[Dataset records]
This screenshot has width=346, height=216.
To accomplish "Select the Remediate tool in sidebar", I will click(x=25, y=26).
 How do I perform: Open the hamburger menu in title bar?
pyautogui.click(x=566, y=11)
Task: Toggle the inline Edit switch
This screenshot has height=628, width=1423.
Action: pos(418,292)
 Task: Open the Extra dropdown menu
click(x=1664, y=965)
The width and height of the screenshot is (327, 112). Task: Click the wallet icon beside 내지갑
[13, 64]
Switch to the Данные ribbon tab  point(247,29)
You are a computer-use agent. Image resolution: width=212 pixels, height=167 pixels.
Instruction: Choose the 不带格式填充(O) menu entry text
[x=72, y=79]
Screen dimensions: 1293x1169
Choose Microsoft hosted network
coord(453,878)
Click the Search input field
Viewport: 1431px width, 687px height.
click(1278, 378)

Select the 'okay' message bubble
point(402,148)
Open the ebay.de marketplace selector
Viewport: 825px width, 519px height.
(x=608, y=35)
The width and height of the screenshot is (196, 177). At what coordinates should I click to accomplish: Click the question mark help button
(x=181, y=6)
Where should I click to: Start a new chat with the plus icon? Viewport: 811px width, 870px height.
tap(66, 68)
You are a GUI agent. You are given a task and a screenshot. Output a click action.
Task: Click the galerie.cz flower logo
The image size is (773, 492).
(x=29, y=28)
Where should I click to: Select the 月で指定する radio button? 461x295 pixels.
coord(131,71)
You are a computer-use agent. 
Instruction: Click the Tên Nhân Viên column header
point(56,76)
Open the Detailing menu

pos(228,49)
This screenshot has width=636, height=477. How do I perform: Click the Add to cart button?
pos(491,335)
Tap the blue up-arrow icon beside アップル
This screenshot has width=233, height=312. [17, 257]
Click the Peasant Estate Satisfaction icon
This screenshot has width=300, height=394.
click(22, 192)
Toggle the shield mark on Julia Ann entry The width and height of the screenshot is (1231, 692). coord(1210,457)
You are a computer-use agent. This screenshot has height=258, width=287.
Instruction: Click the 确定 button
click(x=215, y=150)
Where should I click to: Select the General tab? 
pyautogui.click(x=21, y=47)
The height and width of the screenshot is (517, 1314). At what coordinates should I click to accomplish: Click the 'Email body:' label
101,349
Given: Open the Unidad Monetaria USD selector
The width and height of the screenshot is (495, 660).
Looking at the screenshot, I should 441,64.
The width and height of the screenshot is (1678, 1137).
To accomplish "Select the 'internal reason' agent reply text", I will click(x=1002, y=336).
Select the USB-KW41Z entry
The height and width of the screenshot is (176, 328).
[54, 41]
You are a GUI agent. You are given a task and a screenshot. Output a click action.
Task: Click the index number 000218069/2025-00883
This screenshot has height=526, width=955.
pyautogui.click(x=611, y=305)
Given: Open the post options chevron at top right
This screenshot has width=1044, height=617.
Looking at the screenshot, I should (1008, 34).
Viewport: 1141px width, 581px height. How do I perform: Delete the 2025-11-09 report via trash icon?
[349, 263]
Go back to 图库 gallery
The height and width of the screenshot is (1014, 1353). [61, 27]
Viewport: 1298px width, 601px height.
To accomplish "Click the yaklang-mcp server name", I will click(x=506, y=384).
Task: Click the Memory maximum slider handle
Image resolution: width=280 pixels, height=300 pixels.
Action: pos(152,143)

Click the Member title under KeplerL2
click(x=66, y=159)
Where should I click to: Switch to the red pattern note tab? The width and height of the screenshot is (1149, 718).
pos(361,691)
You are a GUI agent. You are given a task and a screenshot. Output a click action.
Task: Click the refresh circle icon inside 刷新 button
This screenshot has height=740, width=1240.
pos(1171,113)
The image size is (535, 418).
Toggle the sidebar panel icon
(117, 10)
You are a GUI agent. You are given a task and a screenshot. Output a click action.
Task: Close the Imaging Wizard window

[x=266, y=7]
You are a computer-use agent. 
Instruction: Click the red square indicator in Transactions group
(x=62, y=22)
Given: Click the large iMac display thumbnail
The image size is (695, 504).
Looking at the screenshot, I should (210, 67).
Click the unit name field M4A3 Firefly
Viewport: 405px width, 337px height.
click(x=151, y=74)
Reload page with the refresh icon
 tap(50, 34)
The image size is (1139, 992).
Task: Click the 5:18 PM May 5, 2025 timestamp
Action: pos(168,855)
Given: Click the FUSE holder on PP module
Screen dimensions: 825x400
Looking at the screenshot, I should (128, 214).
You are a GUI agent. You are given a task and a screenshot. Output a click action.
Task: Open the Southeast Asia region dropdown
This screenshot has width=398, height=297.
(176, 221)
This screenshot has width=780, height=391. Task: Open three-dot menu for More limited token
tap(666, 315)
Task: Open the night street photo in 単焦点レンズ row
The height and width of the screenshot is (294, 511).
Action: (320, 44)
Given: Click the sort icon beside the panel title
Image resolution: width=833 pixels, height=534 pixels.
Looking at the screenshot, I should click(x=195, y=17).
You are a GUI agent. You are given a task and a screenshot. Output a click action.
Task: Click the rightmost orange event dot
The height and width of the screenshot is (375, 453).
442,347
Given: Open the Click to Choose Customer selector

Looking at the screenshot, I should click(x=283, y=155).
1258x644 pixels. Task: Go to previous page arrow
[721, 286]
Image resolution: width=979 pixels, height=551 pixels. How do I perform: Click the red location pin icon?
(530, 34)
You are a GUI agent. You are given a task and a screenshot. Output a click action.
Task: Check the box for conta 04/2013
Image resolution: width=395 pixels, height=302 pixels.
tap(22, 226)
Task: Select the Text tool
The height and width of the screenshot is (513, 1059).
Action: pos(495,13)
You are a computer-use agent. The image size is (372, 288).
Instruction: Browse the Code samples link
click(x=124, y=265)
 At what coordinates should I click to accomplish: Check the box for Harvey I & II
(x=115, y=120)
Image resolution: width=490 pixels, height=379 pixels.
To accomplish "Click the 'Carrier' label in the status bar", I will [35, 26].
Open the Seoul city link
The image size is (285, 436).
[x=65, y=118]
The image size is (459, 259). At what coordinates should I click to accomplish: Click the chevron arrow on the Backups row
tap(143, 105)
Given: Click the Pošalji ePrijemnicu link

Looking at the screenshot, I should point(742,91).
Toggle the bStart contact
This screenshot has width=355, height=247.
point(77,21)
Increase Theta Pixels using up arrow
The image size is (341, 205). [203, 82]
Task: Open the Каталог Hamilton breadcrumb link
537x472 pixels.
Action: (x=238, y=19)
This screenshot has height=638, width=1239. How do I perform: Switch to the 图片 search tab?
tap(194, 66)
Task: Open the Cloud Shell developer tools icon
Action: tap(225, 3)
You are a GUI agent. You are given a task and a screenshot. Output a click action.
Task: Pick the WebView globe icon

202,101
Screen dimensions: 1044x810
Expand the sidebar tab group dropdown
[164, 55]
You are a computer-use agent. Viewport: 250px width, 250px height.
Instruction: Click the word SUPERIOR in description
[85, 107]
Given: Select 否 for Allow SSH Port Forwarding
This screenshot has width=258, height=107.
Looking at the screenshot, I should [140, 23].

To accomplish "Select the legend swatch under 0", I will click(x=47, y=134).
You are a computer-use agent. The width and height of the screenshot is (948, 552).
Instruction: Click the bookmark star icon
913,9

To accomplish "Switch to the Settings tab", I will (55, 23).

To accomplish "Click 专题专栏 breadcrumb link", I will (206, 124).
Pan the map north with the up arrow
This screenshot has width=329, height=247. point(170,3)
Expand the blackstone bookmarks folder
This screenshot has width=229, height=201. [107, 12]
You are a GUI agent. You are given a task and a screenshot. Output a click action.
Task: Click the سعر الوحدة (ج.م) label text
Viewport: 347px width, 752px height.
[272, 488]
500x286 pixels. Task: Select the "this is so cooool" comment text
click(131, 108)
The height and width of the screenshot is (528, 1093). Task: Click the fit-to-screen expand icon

▶ **Stated exercise**
Reproduce all of the records above, switching every "computer-use agent" to "desktop agent" and keeping everything else the same.

▶ **Response to this exercise**
This screenshot has width=346, height=216.
To accomplish "Select the Remediate tool in sidebar", I will click(x=25, y=26).
 How do I perform: Open the hamburger menu in title bar?
pyautogui.click(x=566, y=11)
Task: Toggle the inline Edit switch
This screenshot has height=628, width=1423.
Action: pos(418,292)
 Task: Open the Extra dropdown menu
click(x=1664, y=965)
The width and height of the screenshot is (327, 112). Task: Click the wallet icon beside 내지갑
[13, 64]
Switch to the Данные ribbon tab  point(247,29)
You are a desktop agent. Image resolution: width=212 pixels, height=167 pixels.
Instruction: Choose the 不带格式填充(O) menu entry text
[x=72, y=79]
Screen dimensions: 1293x1169
Choose Microsoft hosted network
coord(453,878)
Click the Search input field
Viewport: 1431px width, 687px height.
click(1278, 378)

Select the 'okay' message bubble
point(402,148)
Open the ebay.de marketplace selector
Viewport: 825px width, 519px height.
(x=608, y=35)
The width and height of the screenshot is (196, 177). At what coordinates should I click to accomplish: Click the question mark help button
(x=181, y=6)
Where should I click to: Start a new chat with the plus icon? Viewport: 811px width, 870px height.
tap(66, 68)
You are a GUI agent. You are given a task and a screenshot. Output a click action.
Task: Click the galerie.cz flower logo
The image size is (773, 492).
(x=29, y=28)
Where should I click to: Select the 月で指定する radio button? 461x295 pixels.
coord(131,71)
You are a desktop agent. 
Instruction: Click the Tên Nhân Viên column header
point(56,76)
Open the Detailing menu

pos(228,49)
This screenshot has width=636, height=477. How do I perform: Click the Add to cart button?
pos(491,335)
Tap the blue up-arrow icon beside アップル
This screenshot has width=233, height=312. [17, 257]
Click the Peasant Estate Satisfaction icon
This screenshot has width=300, height=394.
click(22, 192)
Toggle the shield mark on Julia Ann entry The width and height of the screenshot is (1231, 692). coord(1210,457)
You are a desktop agent. This screenshot has height=258, width=287.
Instruction: Click the 确定 button
click(x=215, y=150)
Where should I click to: Select the General tab? 
pyautogui.click(x=21, y=47)
The height and width of the screenshot is (517, 1314). At what coordinates should I click to accomplish: Click the 'Email body:' label
101,349
Given: Open the Unidad Monetaria USD selector
The width and height of the screenshot is (495, 660).
Looking at the screenshot, I should 441,64.
The width and height of the screenshot is (1678, 1137).
To accomplish "Select the 'internal reason' agent reply text", I will click(x=1002, y=336).
Select the USB-KW41Z entry
The height and width of the screenshot is (176, 328).
[54, 41]
You are a GUI agent. You are given a task and a screenshot. Output a click action.
Task: Click the index number 000218069/2025-00883
This screenshot has height=526, width=955.
pyautogui.click(x=611, y=305)
Given: Open the post options chevron at top right
This screenshot has width=1044, height=617.
Looking at the screenshot, I should (1008, 34).
Viewport: 1141px width, 581px height. How do I perform: Delete the 2025-11-09 report via trash icon?
[349, 263]
Go back to 图库 gallery
The height and width of the screenshot is (1014, 1353). [61, 27]
Viewport: 1298px width, 601px height.
To accomplish "Click the yaklang-mcp server name", I will click(x=506, y=384).
Task: Click the Memory maximum slider handle
Image resolution: width=280 pixels, height=300 pixels.
Action: pos(152,143)

Click the Member title under KeplerL2
click(x=66, y=159)
Where should I click to: Switch to the red pattern note tab? The width and height of the screenshot is (1149, 718).
pos(361,691)
You are a GUI agent. You are given a task and a screenshot. Output a click action.
Task: Click the refresh circle icon inside 刷新 button
This screenshot has height=740, width=1240.
pos(1171,113)
The image size is (535, 418).
Toggle the sidebar panel icon
(117, 10)
You are a GUI agent. You are given a task and a screenshot. Output a click action.
Task: Close the Imaging Wizard window

[x=266, y=7]
You are a desktop agent. 
Instruction: Click the red square indicator in Transactions group
(x=62, y=22)
Given: Click the large iMac display thumbnail
The image size is (695, 504).
Looking at the screenshot, I should (210, 67).
Click the unit name field M4A3 Firefly
Viewport: 405px width, 337px height.
click(x=151, y=74)
Reload page with the refresh icon
 tap(50, 34)
The image size is (1139, 992).
Task: Click the 5:18 PM May 5, 2025 timestamp
Action: pos(168,855)
Given: Click the FUSE holder on PP module
Screen dimensions: 825x400
Looking at the screenshot, I should (128, 214).
You are a GUI agent. You are given a task and a screenshot. Output a click action.
Task: Open the Southeast Asia region dropdown
This screenshot has width=398, height=297.
(176, 221)
This screenshot has width=780, height=391. Task: Open three-dot menu for More limited token
tap(666, 315)
Task: Open the night street photo in 単焦点レンズ row
The height and width of the screenshot is (294, 511).
Action: (320, 44)
Given: Click the sort icon beside the panel title
Image resolution: width=833 pixels, height=534 pixels.
Looking at the screenshot, I should click(x=195, y=17).
You are a GUI agent. You are given a task and a screenshot. Output a click action.
Task: Click the rightmost orange event dot
The height and width of the screenshot is (375, 453).
442,347
Given: Open the Click to Choose Customer selector

Looking at the screenshot, I should click(x=283, y=155).
1258x644 pixels. Task: Go to previous page arrow
[721, 286]
Image resolution: width=979 pixels, height=551 pixels. How do I perform: Click the red location pin icon?
(530, 34)
You are a GUI agent. You are given a task and a screenshot. Output a click action.
Task: Check the box for conta 04/2013
Image resolution: width=395 pixels, height=302 pixels.
tap(22, 226)
Task: Select the Text tool
The height and width of the screenshot is (513, 1059).
Action: pos(495,13)
You are a desktop agent. The image size is (372, 288).
Instruction: Browse the Code samples link
click(x=124, y=265)
 At what coordinates should I click to accomplish: Check the box for Harvey I & II
(x=115, y=120)
Image resolution: width=490 pixels, height=379 pixels.
To accomplish "Click the 'Carrier' label in the status bar", I will [35, 26].
Open the Seoul city link
The image size is (285, 436).
[x=65, y=118]
The image size is (459, 259). At what coordinates should I click to accomplish: Click the chevron arrow on the Backups row
tap(143, 105)
Given: Click the Pošalji ePrijemnicu link

Looking at the screenshot, I should point(742,91).
Toggle the bStart contact
This screenshot has width=355, height=247.
point(77,21)
Increase Theta Pixels using up arrow
The image size is (341, 205). [203, 82]
Task: Open the Каталог Hamilton breadcrumb link
537x472 pixels.
Action: (x=238, y=19)
This screenshot has height=638, width=1239. How do I perform: Switch to the 图片 search tab?
tap(194, 66)
Task: Open the Cloud Shell developer tools icon
Action: tap(225, 3)
You are a GUI agent. You are given a task and a screenshot. Output a click action.
Task: Pick the WebView globe icon

202,101
Screen dimensions: 1044x810
Expand the sidebar tab group dropdown
[164, 55]
You are a desktop agent. Viewport: 250px width, 250px height.
Instruction: Click the word SUPERIOR in description
[85, 107]
Given: Select 否 for Allow SSH Port Forwarding
This screenshot has width=258, height=107.
Looking at the screenshot, I should [140, 23].

To accomplish "Select the legend swatch under 0", I will click(x=47, y=134).
You are a desktop agent. The width and height of the screenshot is (948, 552).
Instruction: Click the bookmark star icon
913,9

To accomplish "Switch to the Settings tab", I will (55, 23).

To accomplish "Click 专题专栏 breadcrumb link", I will (206, 124).
Pan the map north with the up arrow
This screenshot has width=329, height=247. point(170,3)
Expand the blackstone bookmarks folder
This screenshot has width=229, height=201. [107, 12]
You are a GUI agent. You are given a task and a screenshot. Output a click action.
Task: Click the سعر الوحدة (ج.م) label text
Viewport: 347px width, 752px height.
[272, 488]
500x286 pixels. Task: Select the "this is so cooool" comment text
click(131, 108)
The height and width of the screenshot is (528, 1093). Task: Click the fit-to-screen expand icon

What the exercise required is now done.